1. ## Problem solving with Quadratics x2

Find the width of a uniform concrete path placed around a 30 m by 40 m rectangular lawn given that the concrete has area one quarter of the lawn.

2. Hello,
Say the area of the lawn is $A$, and the area of the path is $A'$. We are given the dimensions of the lawn, so $A = 30 \times 40 = 1200$.

Now you know that $A' = \frac{A}{4} = 300$.

Let us define a function that gives the area of the concrete path with respect to some width, denoted $x$. After investigation, we find that this function is defined by : $f(x) = 60x + 2(40 - 2x)x = 60x + (80 - 4x)x = 60x + 80x - 4x^2 = -4x^2 + 140x$. You are trying to find $x$ such as $f(x) = 300$. Solve $-4x^2 + 140x = 300$ for $x$ :

$-4x^2 + 140x - 300 = 0$

$\Delta = 140^2 - 4 \times (-4) \times (-300) = 14800$

$x_1 = \frac{-140 - \sqrt{14800}}{-8}$

$x_2 = \frac{-140 + \sqrt{14800}}{-8}$

A width can only be positive, so discard the negative solution. You just found the width of the concrete path

Does that make sense ?

3. Originally Posted by Bacterius
Hello,
Say the area of the lawn is $A$, and the area of the path is $A'$. We are given the dimensions of the lawn, so $A = 30 \times 40 = 1200$.

Now you know that $A' = \frac{A}{4} = 300$.

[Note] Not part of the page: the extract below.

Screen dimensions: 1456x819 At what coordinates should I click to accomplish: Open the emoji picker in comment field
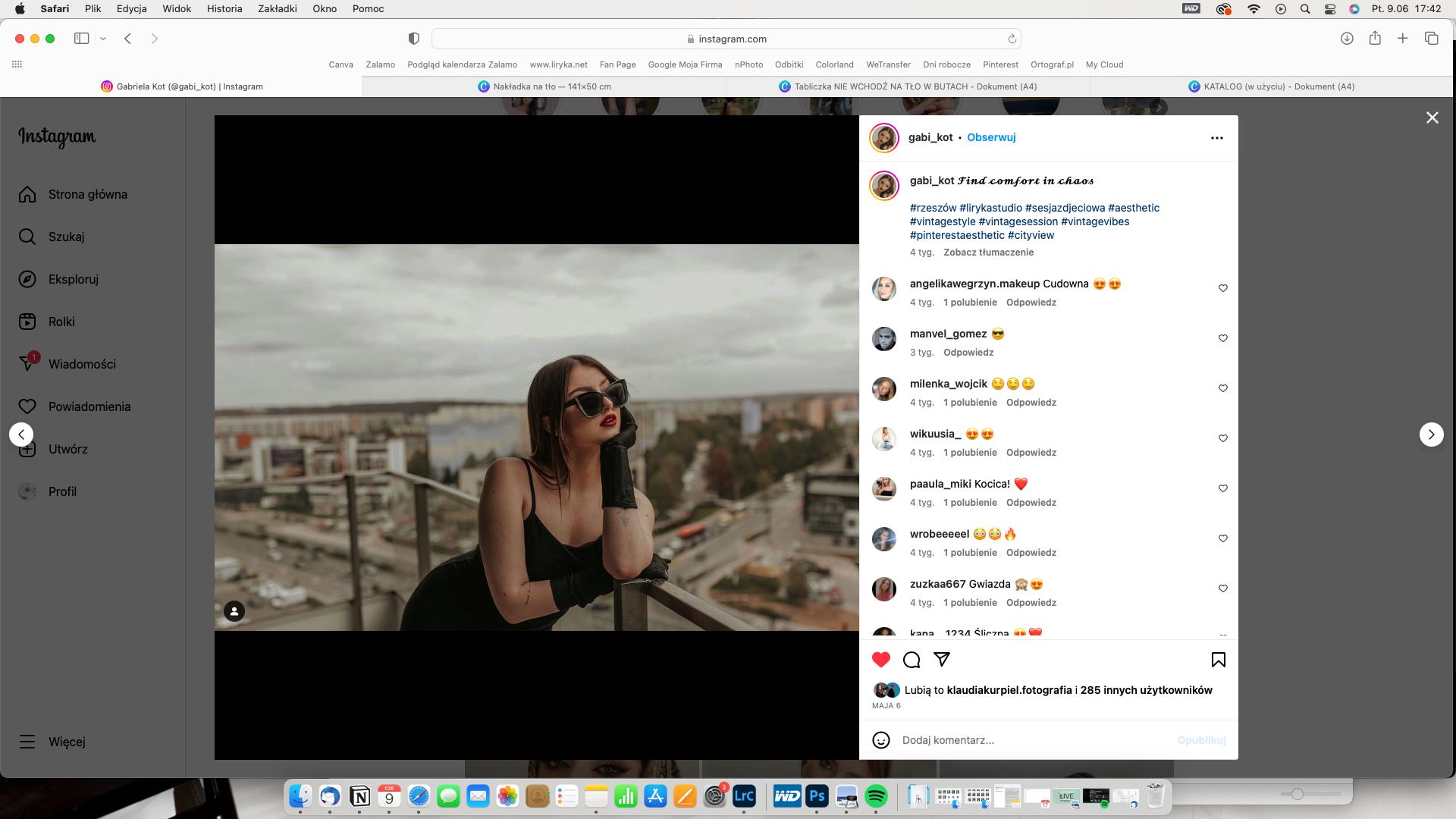pyautogui.click(x=880, y=740)
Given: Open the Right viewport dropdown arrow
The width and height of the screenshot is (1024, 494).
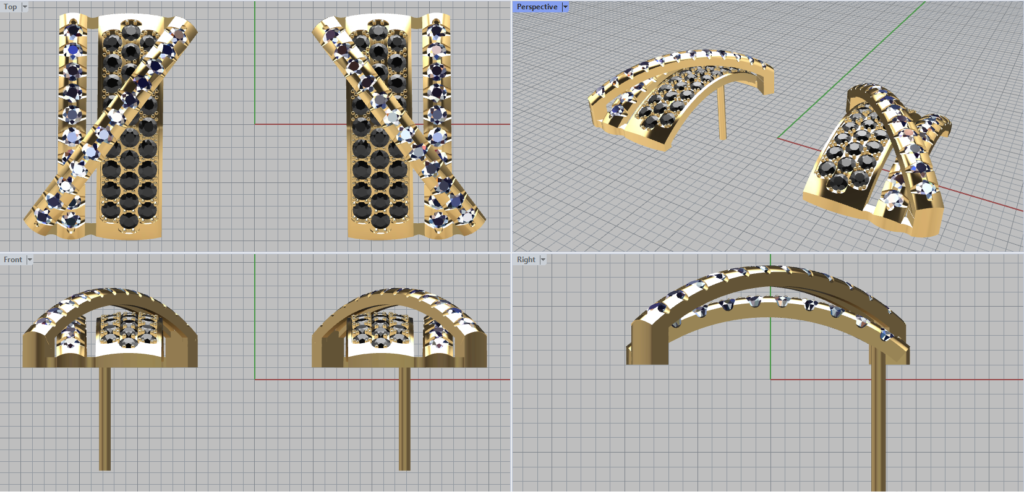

Let us define a function that gives the area of the concrete path with respect to some width, denoted $x$. After investigation, we find that this function is defined by : $f(x) = 60x + 2(40 - 2x)x = 60x + (80 - 4x)x = 60x + 80x - 4x^2 = -4x^2 + 140x$. You are trying to find $x$ such as $f(x) = 300$. Solve $-4x^2 + 140x = 300$ for $x$ :

$-4x^2 + 140x - 300 = 0$

$\Delta = 140^2 - 4 \times (-4) \times (-300) = 14800$

$x_1 = \frac{-140 - \sqrt{14800}}{-8}$

$x_2 = \frac{-140 + \sqrt{14800}}{-8}$

A width can only be positive, so discard the negative solution. You just found the width of the concrete path

Does that make sense ?
Thank you for helping.

I tried the answer you gave me but it doesn't match up with the answer in the back of my math book. The answer i have in my math text book is: 2.026 m.